-- STUDY MATERIAL follows --

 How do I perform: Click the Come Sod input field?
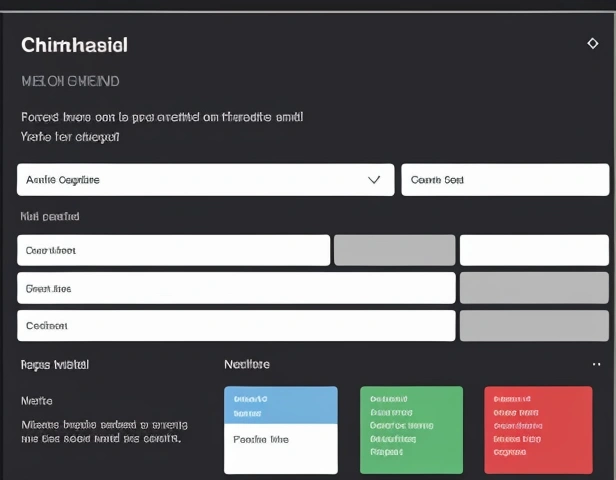click(x=505, y=180)
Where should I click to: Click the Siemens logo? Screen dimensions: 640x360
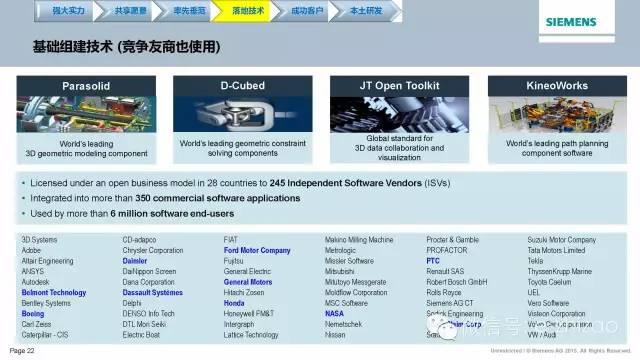point(571,22)
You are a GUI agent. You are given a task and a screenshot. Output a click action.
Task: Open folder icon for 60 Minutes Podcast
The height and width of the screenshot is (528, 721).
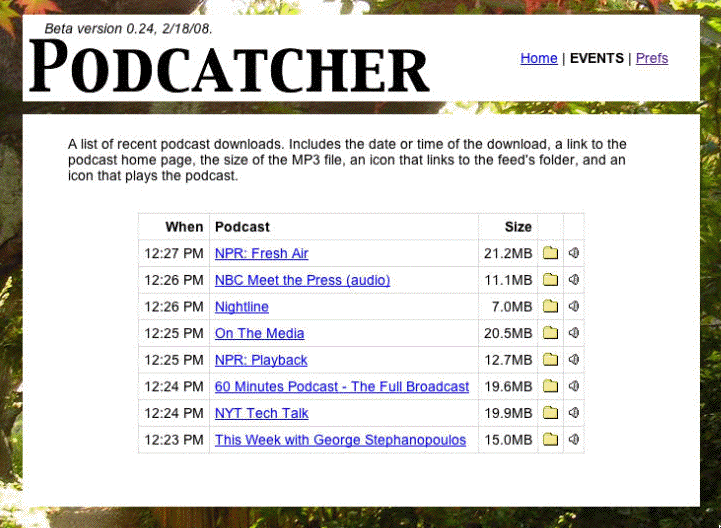click(x=550, y=387)
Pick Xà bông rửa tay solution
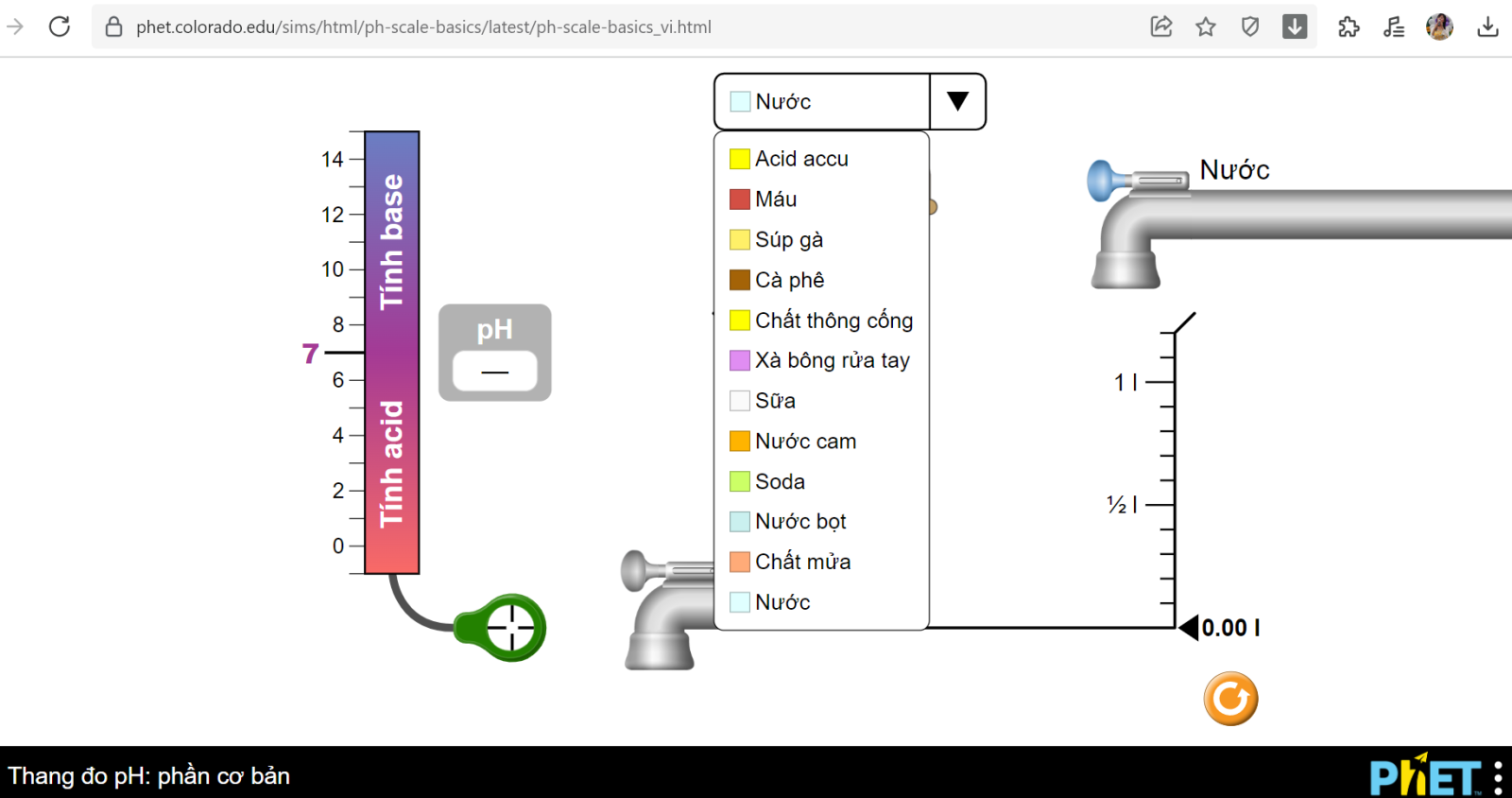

-- STUDY MATERIAL concluded --

# WHAT THE EXERCISE ASKS
Output every record verbatim, skipping images.

# YOUR SOLUTION
 How do I perform: Click the Come Sod input field?
click(x=505, y=180)
Where should I click to: Click the Siemens logo? Screen dimensions: 640x360
point(571,22)
You are a GUI agent. You are given a task and a screenshot. Output a click action.
Task: Open folder icon for 60 Minutes Podcast
The height and width of the screenshot is (528, 721).
click(x=550, y=387)
Pick Xà bông rửa tay solution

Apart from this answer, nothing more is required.